I’m inspired to make sure a bold claim following BBC Culture’s assertion that 1925 was “the greatest year for books ever” – this was based upon analysing twelve-month periods of publishing, and determining which landmark books clustered in any one year that had a lasting impact. 1925 saw the publishing of Hemingway’s first book, In Our Time, Woolf’s Mrs Dalloway, and Fitzgerald’s The Great Gatsby. A compelling case to say the least.
But why 1925? Why do historical confluences like this occur? Anyone interested in film will be familiar with a similar pattern – Oscar contenders rarely outshine each other greatly, and rarely do distinct gaps in quality emerge within one year at the top level. Art is a product of the cultural climate, and of the competition, and so a poor year artistically is by-and-large a poor year for everyone.
Analysing that further, we have to understand 1925’s cultural climate. 1925 was a world overwrought after World War One; a world in upheaval, coming to terms with tremendous loss and pain and brutality. Hemingway famously called those who came of age in this time the ‘Lost Generation’; the sons and daughters who did not know how to lead a normal life without the presence of war.
This generation’s legacy was in its art – while the war’s influence is clearly traced in Mrs Dalloway, with its veteran protagonist, there were stylistic shifts which emerged that resonate more with a paradigm shift in the way literature was approached. Mrs Dalloway traces one day in the life of Clarissa Dalloway preparing for a party, written in a flow of consciousness, woven together with fantastis, dreams, and disjointed thoughts. Mrs Dalloway is the seminal modernist novel.
The post-war period say the crux of optimism and years of economics depression converge in artistic expression. While literature firmly segmented itself on the side of grandeur, fantasy, and indulgence, be it through the narrative as in The Great Gatsby or in literary style as in Mrs Dalloway. What Hemingway called the Lost Generation, across the pond, Fitzgerald described as the Jazz Age – both the same time frame, both similar frames of reference, but a different approach to economic hardship and the prospect of new beginnings fighting against one another.
This fight is not more evident than in the architecture of the time – while modernism is often used as a neutral descriptor for literature, it is somewhat of an insulting term for architecture, as it has come to be used. The 1920s saw the first experimentations into modernist architecture; a utilitarian, resource-scarce aware means to create buildings. The intention of architecture under a modernist manifesto was to create buildings suited to their function; Le Corbusier is the most famous proponent of this school of thought, setting out the five key principles of architecture in his Villa Savoye (1929) building. According to Le Corbusier, architecture must have the bulk of the structure off the ground to increase outdoor space owned by that property, a free facade and an open floor plan, so function could be determined without being constrained by walls, and finally, long strips of windows to maximise light and minimise the use of unecessary artificial lighting and a roof garden to compensate for the green area taken over by building the structure. This move towards function and purpose was a response to a post-war need for practical, high density housing – and continued throughout the Cold War, best exemplified by Germany’s Bauhaus movement, Le Corbusier’s The Athens Charter, the de-facto modernist manifesto, and Oscar Niemeyer’s Brasilia as well as other similar communist structured living projects.
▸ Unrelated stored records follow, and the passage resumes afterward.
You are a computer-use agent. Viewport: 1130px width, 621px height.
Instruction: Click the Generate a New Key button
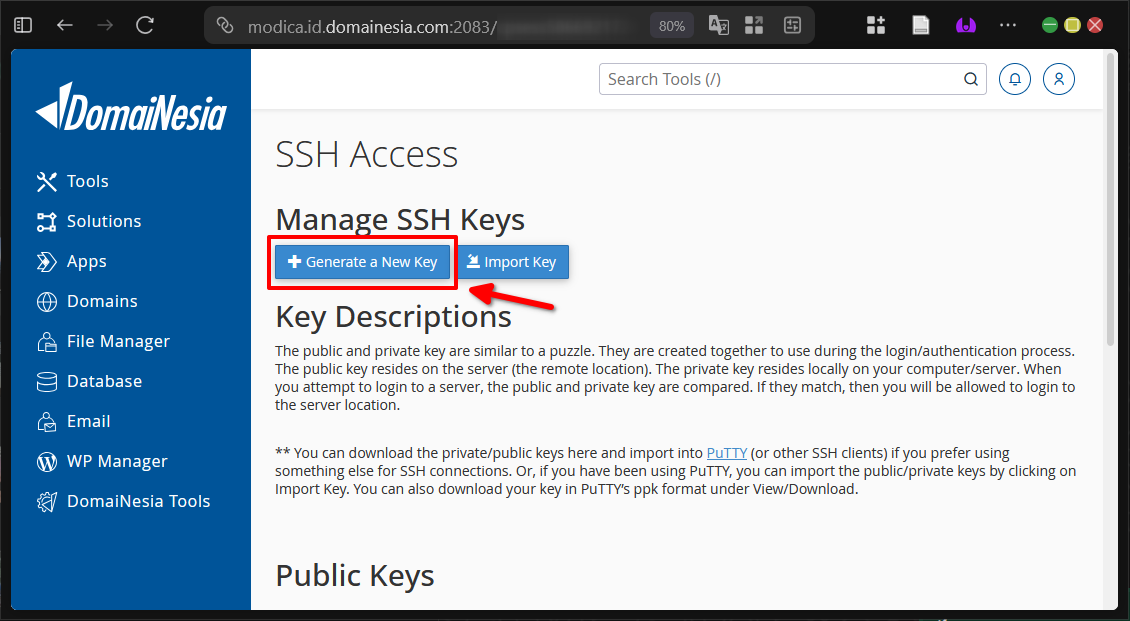362,262
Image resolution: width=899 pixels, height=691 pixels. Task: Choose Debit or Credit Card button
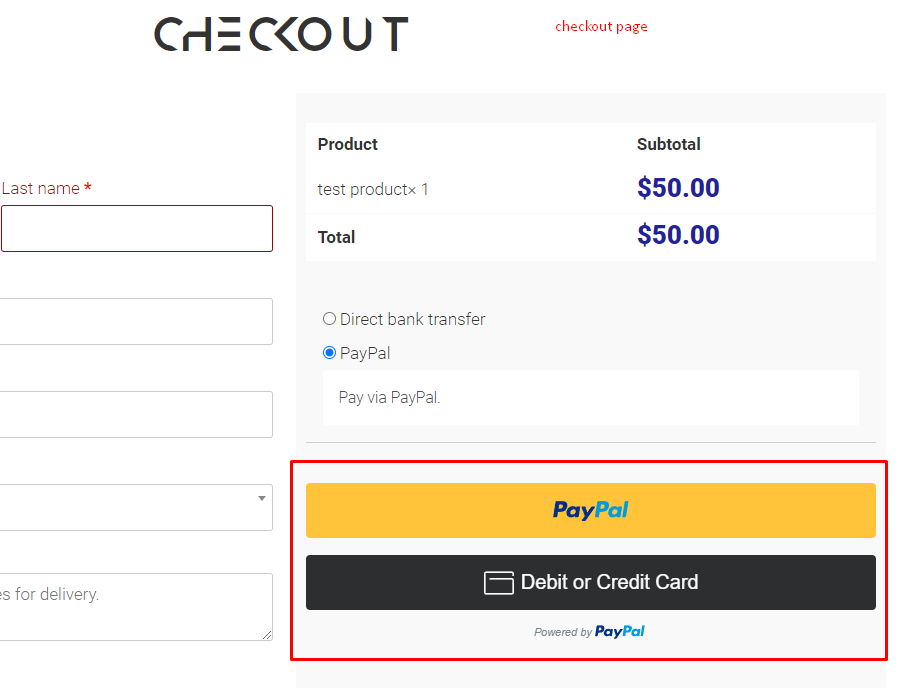591,582
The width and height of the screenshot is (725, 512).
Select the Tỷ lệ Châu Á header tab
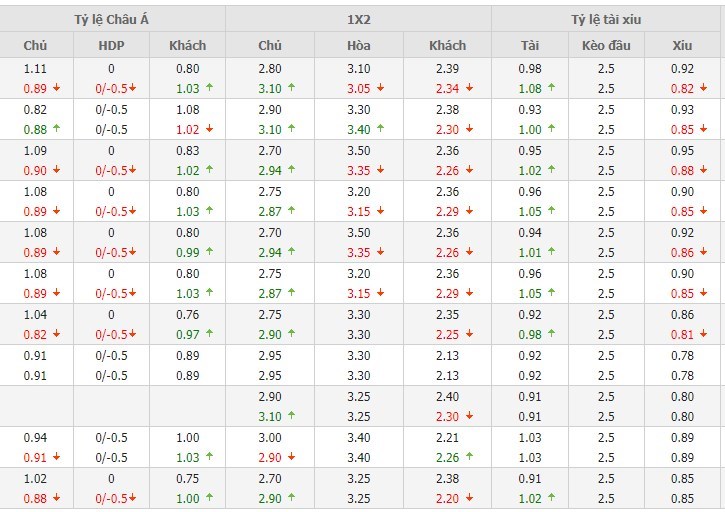pyautogui.click(x=112, y=18)
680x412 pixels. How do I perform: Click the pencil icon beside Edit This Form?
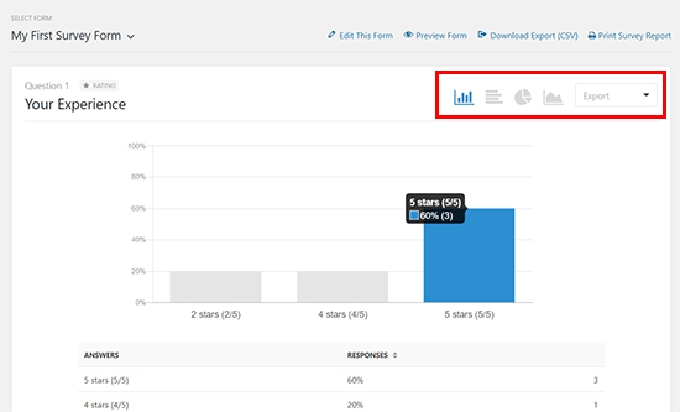[332, 36]
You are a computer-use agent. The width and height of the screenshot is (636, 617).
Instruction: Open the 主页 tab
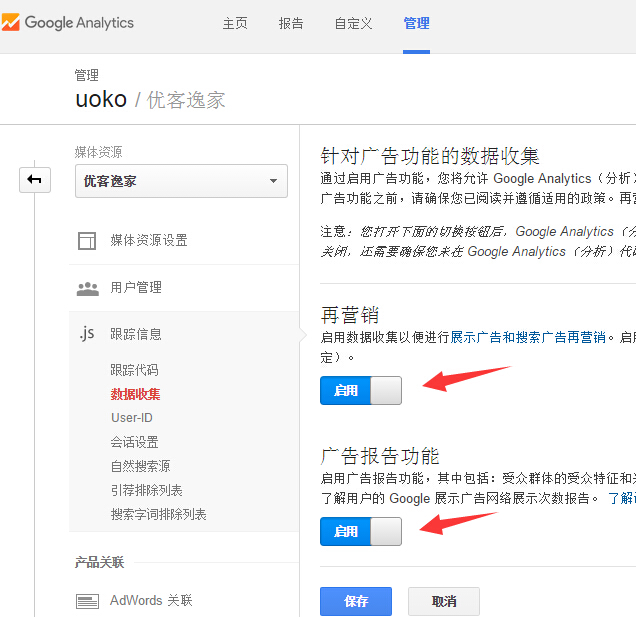tap(235, 24)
Understanding how history and art intertwine is essential to tracing literary and artistic movements throughout history. Inspiration is not a vaccuum, but nor is it a signpost; understanding how art responds to history, how it grows from it, is never clear-cut. Rather than a mirror, art should be perceived as a prism; understanding that the light of history enters it but the refraction is different than a mere replication.